Speaking to CNBC-TV18 Elston adds that the markets will face a lot of volatility due to the US default issue and therefore, equity markets are likely to fall. He recommends investors to buy the market on dips.

Below is the verbatim transcript of Peter Elston’s interview on CNBC-TV18

Q: How are you reading the events in the US? The US markets until very recently had not priced in a serious disruption of the economy or a long shutdown but do you think we should now begin to worry about it?

A: I still don't think they have priced in a substantial disruption to the economy essentially because they don't believe this shutdown will last very long. They expect the two sides to come together very quickly, like they did on previous occasions and will thrash out an agreement. Particularly, because we have much more important negotiations coming up namely the ones related to the debt ceiling that is coming up in around the middle of October and so, the expectations are that we will get an agreement before then.

Q: The debt ceiling discussion is more important than the minor shutdown of the US government, how do you think that might impact?
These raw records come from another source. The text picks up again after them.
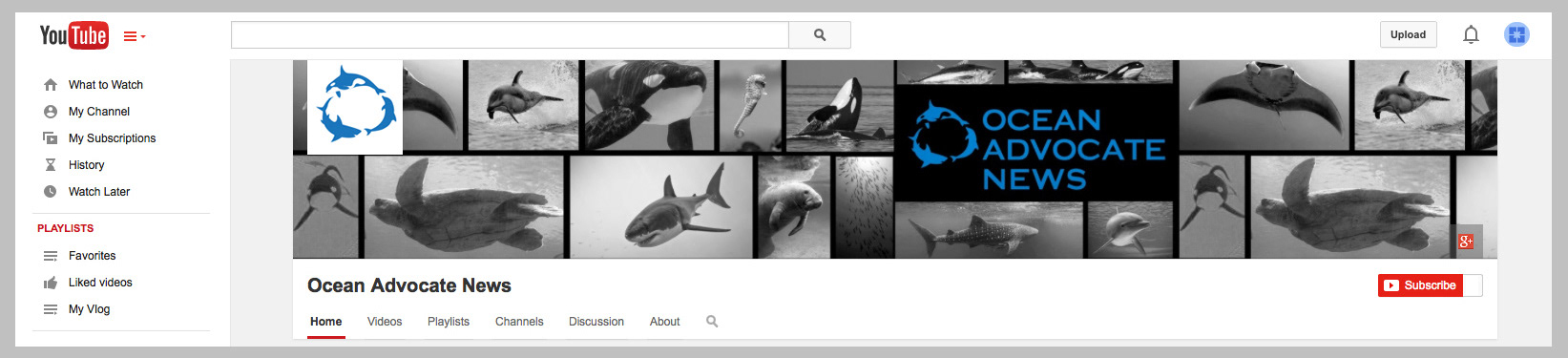Open the notifications bell

pyautogui.click(x=1471, y=35)
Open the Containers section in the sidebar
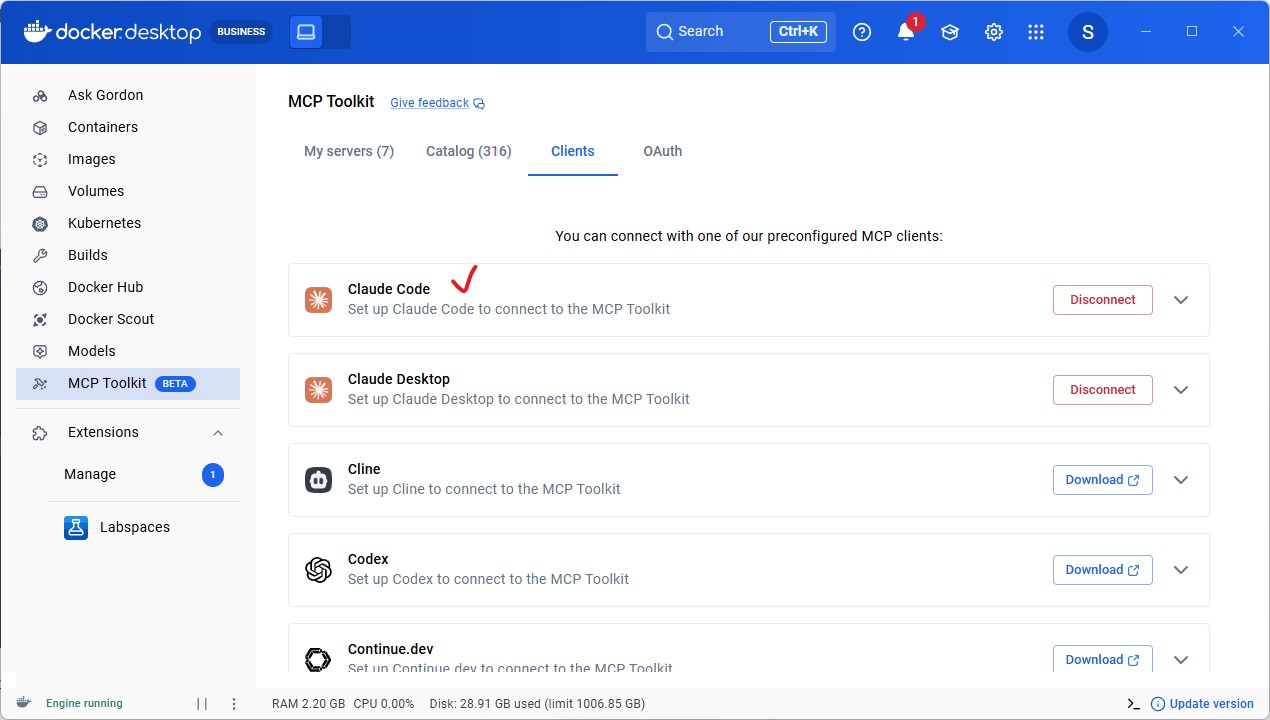 coord(102,127)
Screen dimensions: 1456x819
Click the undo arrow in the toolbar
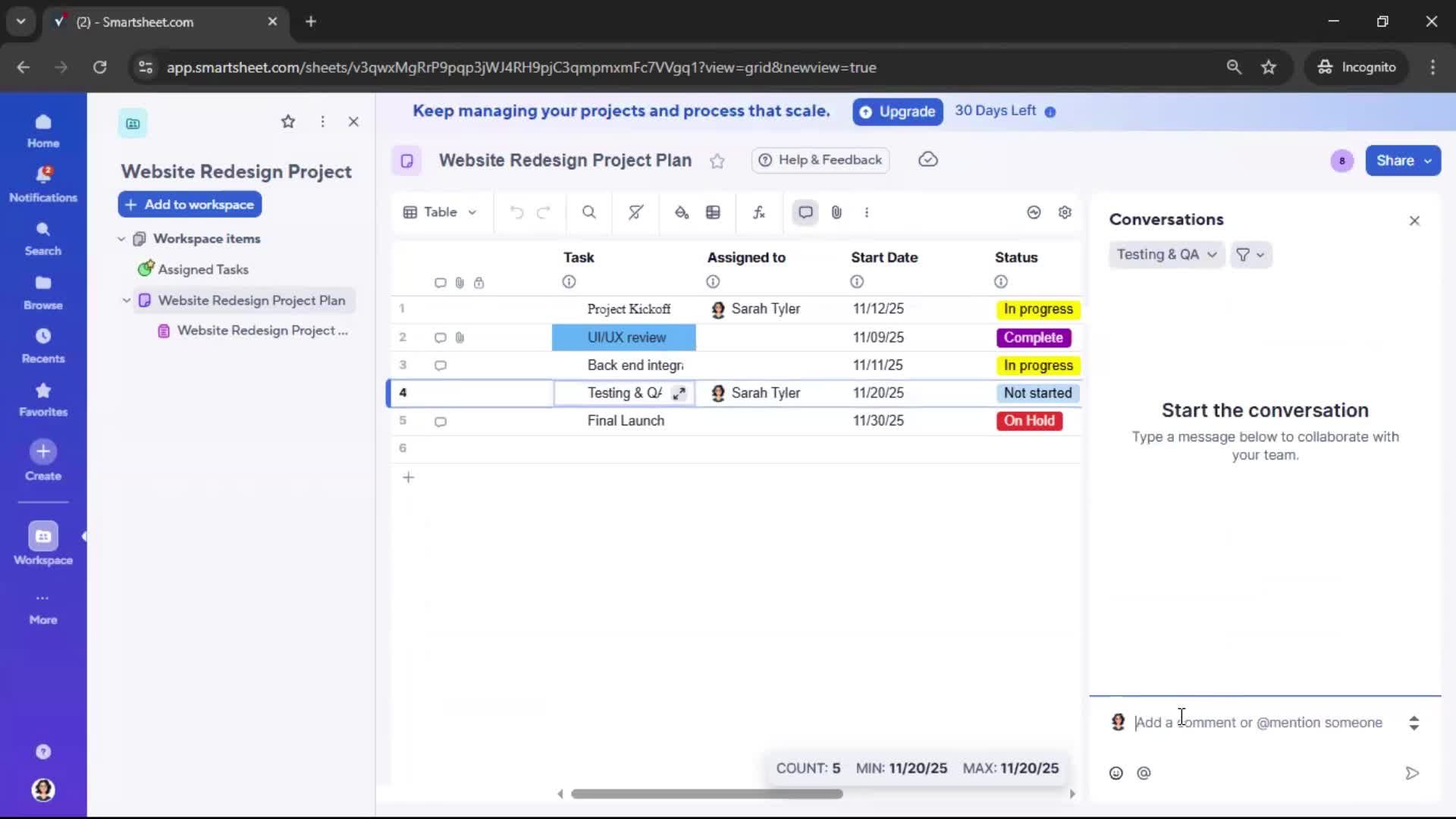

Last time when the debt ceiling arguments happened in 2011, all asset markets fell including emerging markets (EMs), do you think we could see another round of all asset markets losing?

A: It is an interesting situation, game theorists around the world must be excited by all the different permutations and different maneuverings that both sides are making. But ultimately, both sides will be forced to realise that a potential default on US debt is such an awful outcome. It would be so disastrous for the US that it will not happen and there will be an increase to the debt ceiling. However, that doesn’t mean there isn’t going to be a lot of market volatility.

You might actually need the market to force the hand of these politicians and show them how serious this issue is. We haven't had a situation like that yet but it is possible that we will get one and that would be a great buying opportunity.

Q: How do you play this market, do you find opportunity in this adversity and buy markets and if yes, which are the markets at the top of your list?

A: It is difficult to have a central case scenario, a substantial fall in markets because you don't know when it might happen and in the mean time markets could go up a long way. So, it is always dangerous to have a strategy which assumes some sort of big fall in markets.

However, you can be ready for a fall in markets and be ready to act on that, in other words to increase risk within your portfolio, to take advantage of what presumably will be subsequently a big bounce back in markets. You must just be ready for a big fall and if you get one, take advantage of it.